## PROBLEM DETAILS
Reproduce all of the records below word for word, keeping every line unchanged.

(Rows of pointing data)
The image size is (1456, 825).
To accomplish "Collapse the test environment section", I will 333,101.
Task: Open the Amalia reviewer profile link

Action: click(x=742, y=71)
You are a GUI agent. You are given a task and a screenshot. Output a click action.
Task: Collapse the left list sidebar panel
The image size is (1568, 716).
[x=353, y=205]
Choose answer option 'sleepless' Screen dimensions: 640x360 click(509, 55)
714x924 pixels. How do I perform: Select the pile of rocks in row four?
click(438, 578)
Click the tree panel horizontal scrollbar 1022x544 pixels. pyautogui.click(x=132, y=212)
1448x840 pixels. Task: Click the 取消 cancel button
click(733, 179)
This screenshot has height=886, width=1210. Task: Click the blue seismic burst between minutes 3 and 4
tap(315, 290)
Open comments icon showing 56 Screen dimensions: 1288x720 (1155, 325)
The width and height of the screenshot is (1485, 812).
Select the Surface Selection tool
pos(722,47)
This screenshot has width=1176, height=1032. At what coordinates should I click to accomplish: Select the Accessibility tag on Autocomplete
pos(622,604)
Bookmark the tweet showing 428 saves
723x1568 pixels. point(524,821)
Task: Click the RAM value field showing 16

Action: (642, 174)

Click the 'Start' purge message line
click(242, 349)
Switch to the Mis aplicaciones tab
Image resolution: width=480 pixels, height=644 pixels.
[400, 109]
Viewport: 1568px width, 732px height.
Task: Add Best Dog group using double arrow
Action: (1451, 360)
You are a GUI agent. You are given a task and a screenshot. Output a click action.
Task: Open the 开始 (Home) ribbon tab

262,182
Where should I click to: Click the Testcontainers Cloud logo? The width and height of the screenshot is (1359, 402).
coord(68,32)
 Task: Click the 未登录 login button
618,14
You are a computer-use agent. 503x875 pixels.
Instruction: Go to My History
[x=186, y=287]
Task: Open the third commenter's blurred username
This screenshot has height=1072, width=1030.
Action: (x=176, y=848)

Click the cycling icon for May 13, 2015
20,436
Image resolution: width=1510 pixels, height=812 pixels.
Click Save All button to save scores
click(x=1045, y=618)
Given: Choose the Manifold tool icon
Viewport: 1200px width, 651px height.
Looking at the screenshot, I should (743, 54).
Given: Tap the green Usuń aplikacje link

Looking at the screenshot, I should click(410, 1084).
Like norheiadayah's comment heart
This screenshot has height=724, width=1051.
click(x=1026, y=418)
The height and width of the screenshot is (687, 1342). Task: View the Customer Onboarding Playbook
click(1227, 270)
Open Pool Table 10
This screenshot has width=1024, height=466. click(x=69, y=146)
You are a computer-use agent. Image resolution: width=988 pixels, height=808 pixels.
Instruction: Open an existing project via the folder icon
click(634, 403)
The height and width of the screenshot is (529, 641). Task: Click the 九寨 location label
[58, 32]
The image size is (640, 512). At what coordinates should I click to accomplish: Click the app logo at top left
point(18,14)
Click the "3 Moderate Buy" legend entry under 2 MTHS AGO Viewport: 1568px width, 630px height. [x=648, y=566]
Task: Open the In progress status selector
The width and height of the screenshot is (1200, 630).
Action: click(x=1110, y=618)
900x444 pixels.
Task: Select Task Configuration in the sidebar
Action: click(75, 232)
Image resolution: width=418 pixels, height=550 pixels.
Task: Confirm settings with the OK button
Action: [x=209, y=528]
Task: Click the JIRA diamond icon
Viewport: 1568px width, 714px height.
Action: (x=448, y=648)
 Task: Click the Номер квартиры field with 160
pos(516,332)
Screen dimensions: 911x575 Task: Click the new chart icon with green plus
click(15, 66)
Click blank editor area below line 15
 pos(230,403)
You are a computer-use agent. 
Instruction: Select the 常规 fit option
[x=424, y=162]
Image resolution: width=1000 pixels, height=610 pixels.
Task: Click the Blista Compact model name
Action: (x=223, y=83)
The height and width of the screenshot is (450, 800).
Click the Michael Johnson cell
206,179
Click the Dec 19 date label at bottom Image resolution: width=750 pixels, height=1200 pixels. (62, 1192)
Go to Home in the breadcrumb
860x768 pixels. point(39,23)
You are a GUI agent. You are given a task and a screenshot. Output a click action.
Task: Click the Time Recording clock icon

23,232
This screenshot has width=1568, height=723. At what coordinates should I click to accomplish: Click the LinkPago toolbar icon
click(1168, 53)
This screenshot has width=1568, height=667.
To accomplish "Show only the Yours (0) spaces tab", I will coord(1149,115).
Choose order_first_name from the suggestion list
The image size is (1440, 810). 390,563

## RESULT
The image size is (1456, 825).
To accomplish "Collapse the test environment section", I will 333,101.
Task: Open the Amalia reviewer profile link

Action: click(x=742, y=71)
You are a GUI agent. You are given a task and a screenshot. Output a click action.
Task: Collapse the left list sidebar panel
The image size is (1568, 716).
[x=353, y=205]
Choose answer option 'sleepless' Screen dimensions: 640x360 click(509, 55)
714x924 pixels. How do I perform: Select the pile of rocks in row four?
click(438, 578)
Click the tree panel horizontal scrollbar 1022x544 pixels. pyautogui.click(x=132, y=212)
1448x840 pixels. Task: Click the 取消 cancel button
click(733, 179)
This screenshot has height=886, width=1210. Task: Click the blue seismic burst between minutes 3 and 4
tap(315, 290)
Open comments icon showing 56 Screen dimensions: 1288x720 (1155, 325)
The width and height of the screenshot is (1485, 812).
Select the Surface Selection tool
pos(722,47)
This screenshot has width=1176, height=1032. At what coordinates should I click to accomplish: Select the Accessibility tag on Autocomplete
pos(622,604)
Bookmark the tweet showing 428 saves
723x1568 pixels. point(524,821)
Task: Click the RAM value field showing 16

Action: (642, 174)

Click the 'Start' purge message line
click(242, 349)
Switch to the Mis aplicaciones tab
Image resolution: width=480 pixels, height=644 pixels.
[400, 109]
Viewport: 1568px width, 732px height.
Task: Add Best Dog group using double arrow
Action: (1451, 360)
You are a GUI agent. You are given a task and a screenshot. Output a click action.
Task: Open the 开始 (Home) ribbon tab

262,182
Where should I click to: Click the Testcontainers Cloud logo? The width and height of the screenshot is (1359, 402).
coord(68,32)
 Task: Click the 未登录 login button
618,14
You are a computer-use agent. 503x875 pixels.
Instruction: Go to My History
[x=186, y=287]
Task: Open the third commenter's blurred username
This screenshot has height=1072, width=1030.
Action: (x=176, y=848)

Click the cycling icon for May 13, 2015
20,436
Image resolution: width=1510 pixels, height=812 pixels.
Click Save All button to save scores
click(x=1045, y=618)
Given: Choose the Manifold tool icon
Viewport: 1200px width, 651px height.
Looking at the screenshot, I should (743, 54).
Given: Tap the green Usuń aplikacje link

Looking at the screenshot, I should click(410, 1084).
Like norheiadayah's comment heart
This screenshot has height=724, width=1051.
click(x=1026, y=418)
The height and width of the screenshot is (687, 1342). Task: View the Customer Onboarding Playbook
click(1227, 270)
Open Pool Table 10
This screenshot has width=1024, height=466. click(x=69, y=146)
You are a computer-use agent. Image resolution: width=988 pixels, height=808 pixels.
Instruction: Open an existing project via the folder icon
click(634, 403)
The height and width of the screenshot is (529, 641). Task: Click the 九寨 location label
[58, 32]
The image size is (640, 512). At what coordinates should I click to accomplish: Click the app logo at top left
point(18,14)
Click the "3 Moderate Buy" legend entry under 2 MTHS AGO Viewport: 1568px width, 630px height. [x=648, y=566]
Task: Open the In progress status selector
The width and height of the screenshot is (1200, 630).
Action: click(x=1110, y=618)
900x444 pixels.
Task: Select Task Configuration in the sidebar
Action: click(75, 232)
Image resolution: width=418 pixels, height=550 pixels.
Task: Confirm settings with the OK button
Action: [x=209, y=528]
Task: Click the JIRA diamond icon
Viewport: 1568px width, 714px height.
Action: (x=448, y=648)
 Task: Click the Номер квартиры field with 160
pos(516,332)
Screen dimensions: 911x575 Task: Click the new chart icon with green plus
click(15, 66)
Click blank editor area below line 15
 pos(230,403)
You are a computer-use agent. 
Instruction: Select the 常规 fit option
[x=424, y=162]
Image resolution: width=1000 pixels, height=610 pixels.
Task: Click the Blista Compact model name
Action: (x=223, y=83)
The height and width of the screenshot is (450, 800).
Click the Michael Johnson cell
206,179
Click the Dec 19 date label at bottom Image resolution: width=750 pixels, height=1200 pixels. (62, 1192)
Go to Home in the breadcrumb
860x768 pixels. point(39,23)
You are a GUI agent. You are given a task and a screenshot. Output a click action.
Task: Click the Time Recording clock icon

23,232
This screenshot has width=1568, height=723. At what coordinates should I click to accomplish: Click the LinkPago toolbar icon
click(1168, 53)
This screenshot has width=1568, height=667.
To accomplish "Show only the Yours (0) spaces tab", I will coord(1149,115).
Choose order_first_name from the suggestion list
The image size is (1440, 810). 390,563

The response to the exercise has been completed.